• Exercise materials:
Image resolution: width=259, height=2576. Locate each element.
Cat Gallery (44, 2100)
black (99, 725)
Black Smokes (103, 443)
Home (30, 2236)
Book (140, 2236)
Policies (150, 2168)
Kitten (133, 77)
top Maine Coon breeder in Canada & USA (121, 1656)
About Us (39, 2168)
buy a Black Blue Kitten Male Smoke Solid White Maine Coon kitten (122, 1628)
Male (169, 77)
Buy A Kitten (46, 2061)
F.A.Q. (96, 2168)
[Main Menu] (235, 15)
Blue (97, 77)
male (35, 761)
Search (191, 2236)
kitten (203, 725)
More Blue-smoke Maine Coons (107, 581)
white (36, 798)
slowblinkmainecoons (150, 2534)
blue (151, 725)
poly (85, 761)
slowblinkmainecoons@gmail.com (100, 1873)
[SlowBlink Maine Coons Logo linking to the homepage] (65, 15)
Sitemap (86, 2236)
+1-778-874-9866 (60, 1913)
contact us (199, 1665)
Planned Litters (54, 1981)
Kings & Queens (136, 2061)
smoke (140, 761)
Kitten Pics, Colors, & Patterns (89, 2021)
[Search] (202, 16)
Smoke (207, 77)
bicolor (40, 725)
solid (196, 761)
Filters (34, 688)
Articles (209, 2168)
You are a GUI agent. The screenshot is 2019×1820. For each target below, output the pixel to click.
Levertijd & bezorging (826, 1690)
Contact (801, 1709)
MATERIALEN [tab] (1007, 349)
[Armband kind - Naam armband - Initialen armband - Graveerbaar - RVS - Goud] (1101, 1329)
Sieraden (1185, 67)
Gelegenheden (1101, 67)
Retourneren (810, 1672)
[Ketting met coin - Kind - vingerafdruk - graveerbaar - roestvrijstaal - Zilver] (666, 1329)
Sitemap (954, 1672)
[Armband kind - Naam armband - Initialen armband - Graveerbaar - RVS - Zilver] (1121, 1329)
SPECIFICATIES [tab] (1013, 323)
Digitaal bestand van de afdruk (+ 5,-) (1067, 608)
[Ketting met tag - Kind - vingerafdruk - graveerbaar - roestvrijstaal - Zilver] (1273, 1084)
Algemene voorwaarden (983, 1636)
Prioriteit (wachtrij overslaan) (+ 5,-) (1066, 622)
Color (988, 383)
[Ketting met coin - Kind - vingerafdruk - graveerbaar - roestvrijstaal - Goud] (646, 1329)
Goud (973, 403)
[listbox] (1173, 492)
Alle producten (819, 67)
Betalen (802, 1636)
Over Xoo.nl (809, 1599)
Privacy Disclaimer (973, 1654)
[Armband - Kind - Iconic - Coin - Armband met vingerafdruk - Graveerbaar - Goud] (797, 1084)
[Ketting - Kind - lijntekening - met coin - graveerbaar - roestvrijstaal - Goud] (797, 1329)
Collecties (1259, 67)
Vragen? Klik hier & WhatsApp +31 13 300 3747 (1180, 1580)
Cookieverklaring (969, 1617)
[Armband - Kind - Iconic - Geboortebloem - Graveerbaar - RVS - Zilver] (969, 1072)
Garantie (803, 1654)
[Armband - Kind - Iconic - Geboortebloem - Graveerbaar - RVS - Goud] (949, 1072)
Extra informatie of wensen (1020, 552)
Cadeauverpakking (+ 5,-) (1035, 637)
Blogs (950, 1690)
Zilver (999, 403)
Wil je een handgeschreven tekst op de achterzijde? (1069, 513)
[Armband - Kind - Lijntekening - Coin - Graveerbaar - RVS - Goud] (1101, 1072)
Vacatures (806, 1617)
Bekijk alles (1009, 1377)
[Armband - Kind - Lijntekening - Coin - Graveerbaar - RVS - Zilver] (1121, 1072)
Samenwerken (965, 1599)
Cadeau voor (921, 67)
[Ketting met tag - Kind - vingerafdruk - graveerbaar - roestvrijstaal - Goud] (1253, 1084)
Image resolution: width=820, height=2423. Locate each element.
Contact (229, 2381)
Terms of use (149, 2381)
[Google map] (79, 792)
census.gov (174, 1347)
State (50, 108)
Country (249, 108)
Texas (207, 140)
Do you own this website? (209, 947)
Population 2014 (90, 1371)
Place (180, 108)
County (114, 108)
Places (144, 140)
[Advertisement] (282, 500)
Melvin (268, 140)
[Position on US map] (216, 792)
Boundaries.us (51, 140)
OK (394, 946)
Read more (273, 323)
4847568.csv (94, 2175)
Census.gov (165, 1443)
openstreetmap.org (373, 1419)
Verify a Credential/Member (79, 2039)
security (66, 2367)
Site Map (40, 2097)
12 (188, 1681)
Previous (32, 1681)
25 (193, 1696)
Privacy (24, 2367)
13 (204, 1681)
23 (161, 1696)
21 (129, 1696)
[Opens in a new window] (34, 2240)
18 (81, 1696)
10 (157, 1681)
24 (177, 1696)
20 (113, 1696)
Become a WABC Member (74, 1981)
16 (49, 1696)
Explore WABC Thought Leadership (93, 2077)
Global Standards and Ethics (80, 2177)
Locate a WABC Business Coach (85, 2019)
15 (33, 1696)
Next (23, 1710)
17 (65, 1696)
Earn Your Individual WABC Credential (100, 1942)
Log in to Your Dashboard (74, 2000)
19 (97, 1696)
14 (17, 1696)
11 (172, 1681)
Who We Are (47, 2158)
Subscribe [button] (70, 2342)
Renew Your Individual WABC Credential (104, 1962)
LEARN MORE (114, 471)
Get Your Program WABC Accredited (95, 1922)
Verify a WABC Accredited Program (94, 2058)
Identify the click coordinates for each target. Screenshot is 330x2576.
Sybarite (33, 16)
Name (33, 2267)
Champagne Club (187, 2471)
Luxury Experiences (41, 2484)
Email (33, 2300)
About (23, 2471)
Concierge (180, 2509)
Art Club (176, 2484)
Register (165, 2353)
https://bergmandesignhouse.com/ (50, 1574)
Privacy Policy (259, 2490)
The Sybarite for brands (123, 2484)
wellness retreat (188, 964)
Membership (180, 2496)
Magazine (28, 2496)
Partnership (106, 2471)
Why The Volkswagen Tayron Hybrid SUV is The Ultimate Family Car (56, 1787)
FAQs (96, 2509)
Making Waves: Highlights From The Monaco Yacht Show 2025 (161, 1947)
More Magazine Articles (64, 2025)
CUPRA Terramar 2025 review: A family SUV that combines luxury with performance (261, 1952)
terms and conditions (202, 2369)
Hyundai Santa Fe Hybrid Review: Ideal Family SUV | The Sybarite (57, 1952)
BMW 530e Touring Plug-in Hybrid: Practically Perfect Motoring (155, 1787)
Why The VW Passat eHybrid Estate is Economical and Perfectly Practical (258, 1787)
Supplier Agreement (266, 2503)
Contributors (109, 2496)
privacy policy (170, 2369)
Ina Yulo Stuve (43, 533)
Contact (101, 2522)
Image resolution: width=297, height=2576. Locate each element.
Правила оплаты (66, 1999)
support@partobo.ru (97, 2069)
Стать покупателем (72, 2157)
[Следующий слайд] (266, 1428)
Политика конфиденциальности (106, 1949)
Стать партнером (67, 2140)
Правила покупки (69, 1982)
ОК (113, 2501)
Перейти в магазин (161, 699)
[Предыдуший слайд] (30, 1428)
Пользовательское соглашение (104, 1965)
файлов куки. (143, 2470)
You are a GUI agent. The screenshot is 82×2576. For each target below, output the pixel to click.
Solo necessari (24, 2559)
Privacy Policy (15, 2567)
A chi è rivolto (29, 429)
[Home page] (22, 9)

• Task to carry out: Only a number is expected here: the count of lines with the string "Locate" in the material above.

• Reply: 4